Congestion Pricing – Does it Work?
In this TreeHugger article (and the many links within it), the issue of Congestion Pricing is debated. Recently, a plan to sting motorists an $8 fee to enter Lower Manhattan lost its momentum when the bill failed to receive enough backing to go through. On the opposite side of the country, the debate is continuing with hopes to alleviate traffic congestion and emissions pollution in Los Angeles.
True enough, it’s nigh on impossible to get around greater Los Angeles without a car – well at the very least, a great inconvenience, even though public transport has improved greatly over the many years. That said, it’s also nigh on impossible to get around without feeling like you’re trapped in a car park most of the way… and if you’ve opted for putting the window down to save on air-conditioning, chances are you’re consuming a big fat cocktail of exhaust fumes for your fine efforts.

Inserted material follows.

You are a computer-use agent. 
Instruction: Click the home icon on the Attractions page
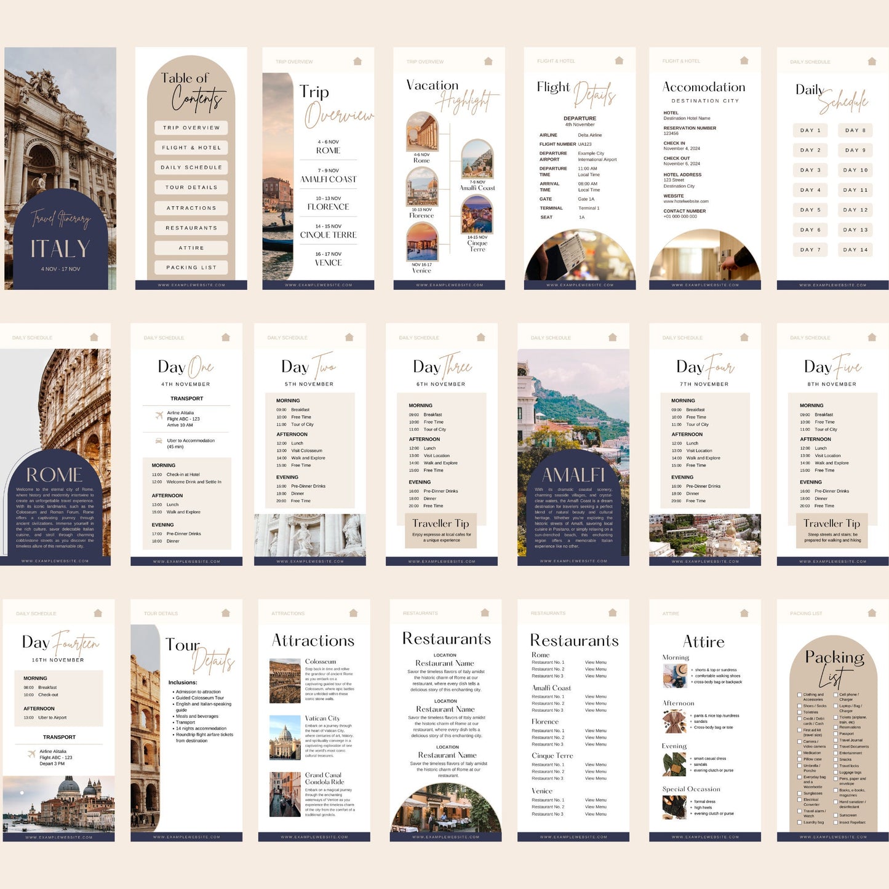point(354,613)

So, to congestion fee or not to congestion fee? And if not, how do we tackle the problem of congestion and pollution? The negative opinion for charging a fee, is that the lower and middle class will be hit too hard and proposed rebates will not be a suitable solution for the ensuing hardship of the cost to these workers. Will people really opt for an alternative to their car in a city that is so car-crazy and dependant?
Personally, I’m not a fan of tolls – but then I’m not a fan of driving in a car park sipping carbon dioxide either. Maybe it is a viable solution, but I don’t think it really solves the problem on a permanent and travel-friendly basis. There are a gazillion people in Los Angeles and they need to get around, better fuel alternatives and improved infrastructure would be money better spent for a more permanent solution.